The haloperidol product insert states that the only indications for haloperidol use are treatment of schizophrenia and of Tourette’s Disorder. The product insert makes no mention of intravenous haloperidol use and recommends an initial IM dosage from 2 to 5 mg for controlling acutely agitated schizophrenic patients. In addition, according to the haloperidol vial, the injectable form of haloperidol is “FOR IM USE ONLY.”
Despite the lack of formal FDA approval, intravenous haloperidol is commonly used as an “off label” method of achieving rapid sedation in acutely agitated patients. Those who responded to this scenario were right on point: Off-label use of medications is a common practice and is medically appropriate. A formal statement from the FDA noted that “unlabeled uses [of medications]may be appropriate and rational in certain circumstances.” Court decisions have also held that off-label use of medications can be both legal and medically appropriate. At least one court decision held that physicians cannot be held liable for lack of informed consent when they do not notify patients about the FDA status of a given device. [Alvarez v. Smith, 714 So. 2d 652 (1998)]
Because intravenous haloperidol is commonly used to control acute agitation, the mere use of haloperidol intravenously can hardly be considered as violating the standard of care. Unfortunately, if a judge allows an expert to testify that intravenous use of haloperidol does violate the standard of care, whether the standard of care was met becomes an issue for a jury to decide.
The case does not end there, though.
In any medical malpractice case, a plaintiff must prove duty, breach of duty, causation of injury, and damages. For the sake of argument, if we assume that intravenous use of haloperidol does violate the standard of care, did the patient suffer an injury and did the intravenous use of haloperidol cause the patient’s injury?
There were two adverse events that occurred on the patient’s fourth ED visit. First, the patient had an arrhythmia. According to the product insert, prolongation of the QT interval and torsades de pointes are known adverse reactions to haloperidol. The patient went into such an arrhythmia, but shortly afterwards he was cardioverted into a normal rhythm. Technically, the only “damages” the patient suffered were an electrical shock that occurred while he was unconscious and perhaps an overnight stay in the intensive care unit for monitoring. It is unlikely that the patient could prove sufficient damages to be successful on a lawsuit based on the arrhythmia alone.

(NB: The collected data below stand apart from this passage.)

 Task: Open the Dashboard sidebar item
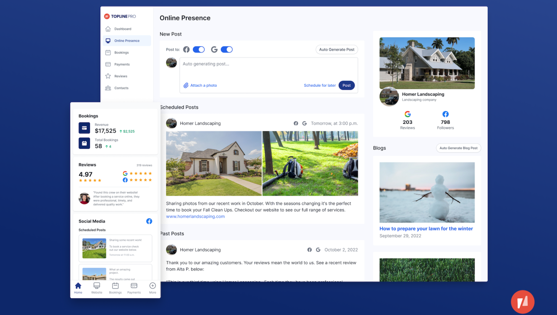[123, 29]
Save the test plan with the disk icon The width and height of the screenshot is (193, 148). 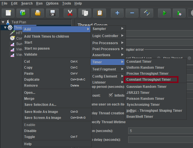tap(52, 13)
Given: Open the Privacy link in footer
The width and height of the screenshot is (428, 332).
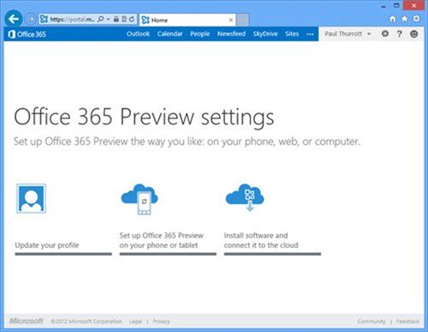Looking at the screenshot, I should pyautogui.click(x=161, y=322).
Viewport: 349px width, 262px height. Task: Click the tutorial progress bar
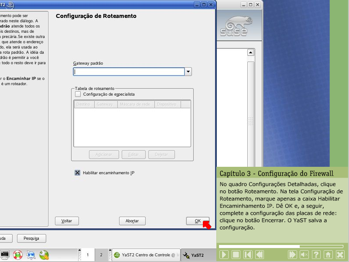pos(279,246)
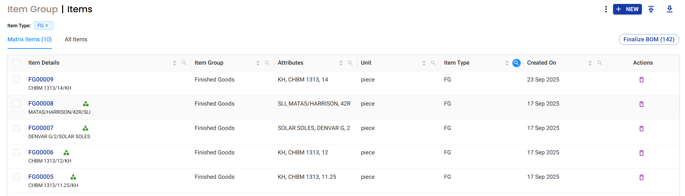Open the three-dot more options menu
Screen dimensions: 685x196
tap(606, 9)
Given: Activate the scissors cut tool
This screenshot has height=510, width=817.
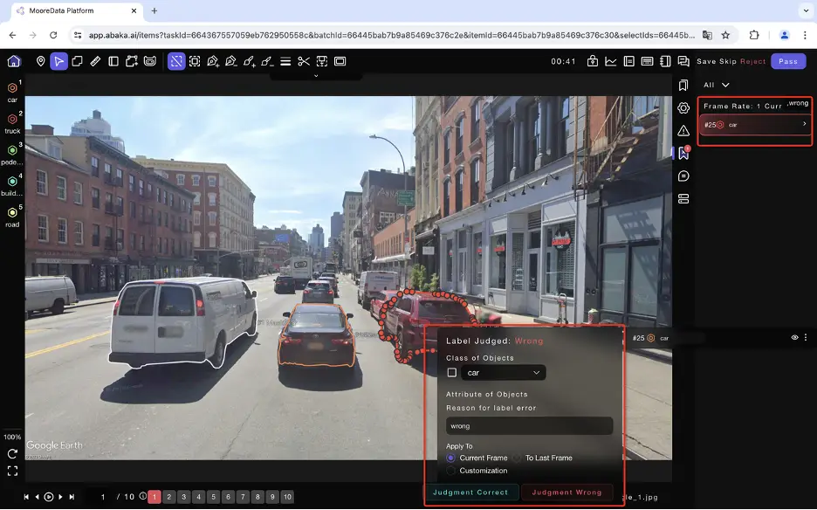Looking at the screenshot, I should tap(305, 61).
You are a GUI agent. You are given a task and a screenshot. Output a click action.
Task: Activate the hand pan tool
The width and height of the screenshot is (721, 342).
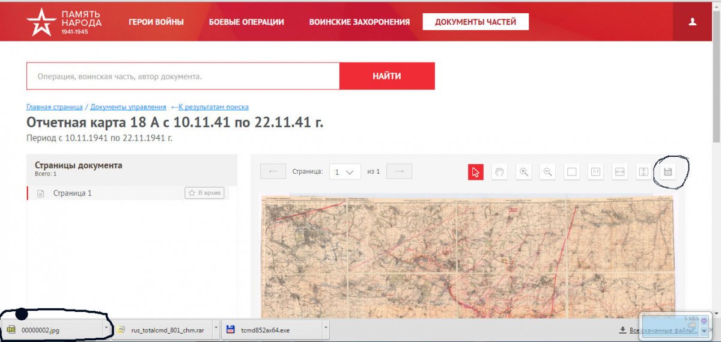tap(499, 172)
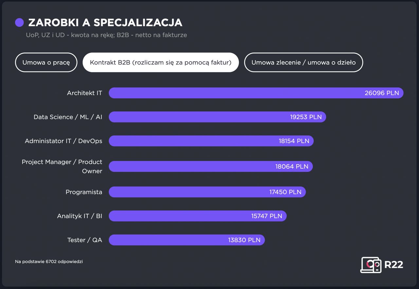
Task: Click the UoP, UZ i UD subtitle text
Action: (x=106, y=35)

In addition to an arrhythmia, the patient also suffered another known, but rare, side effect of haloperidol use: Tardive dyskinesia. The haloperidol product insert notes that “geriatric patients … may require less haloperidol.” By repeatedly giving this 68-year-old patient doses of haloperidol each time that he became violent in the ED, did the ED physician deviate from the standard of care?
A physician’s method of restraining a violent patient may vary. While some physicians may choose to use physical restraints only, others may opt to use both physical and chemical restraints. There is no “right” answer as to what (if any) type of restraint should be used under what circumstances. The bottom line in this case was that the patient required restraint on multiple occasions and that the physician’s decision to use both physical and chemical restraint was reasonable under the circumstances. Several sources note that over 100 mg of haloperidol per day has been used without adverse effects. It is unlikely that the expert would be able to find literature to substantiate an opinion that 20 mg of intravenous haloperidol given within one month is an excessive dose or was more likely to have caused the patient’s tardive dyskinesia. Just as the method of administration met the standard of care, the amount of haloperidol the patient received also met the standard of care.
In summary, standard of care met, causation not proven, case dismissed.
As a side note, Medicare Conditions of Participation require documentation and regular monitoring of any patient upon whom restraint or seclusion is used to manage behavior. If this patient was not being regularly monitored or if the monitoring was not being documented, such oversights could give rise to a CMS investigation.
Szalados, JS, Off-Label Prescribing: What Are the Medical-Legal Risks? ED Legal Letter, May 2008
Marx: Rosen’s Emergency Medicine: Concepts and Clinical Practice, 6th ed.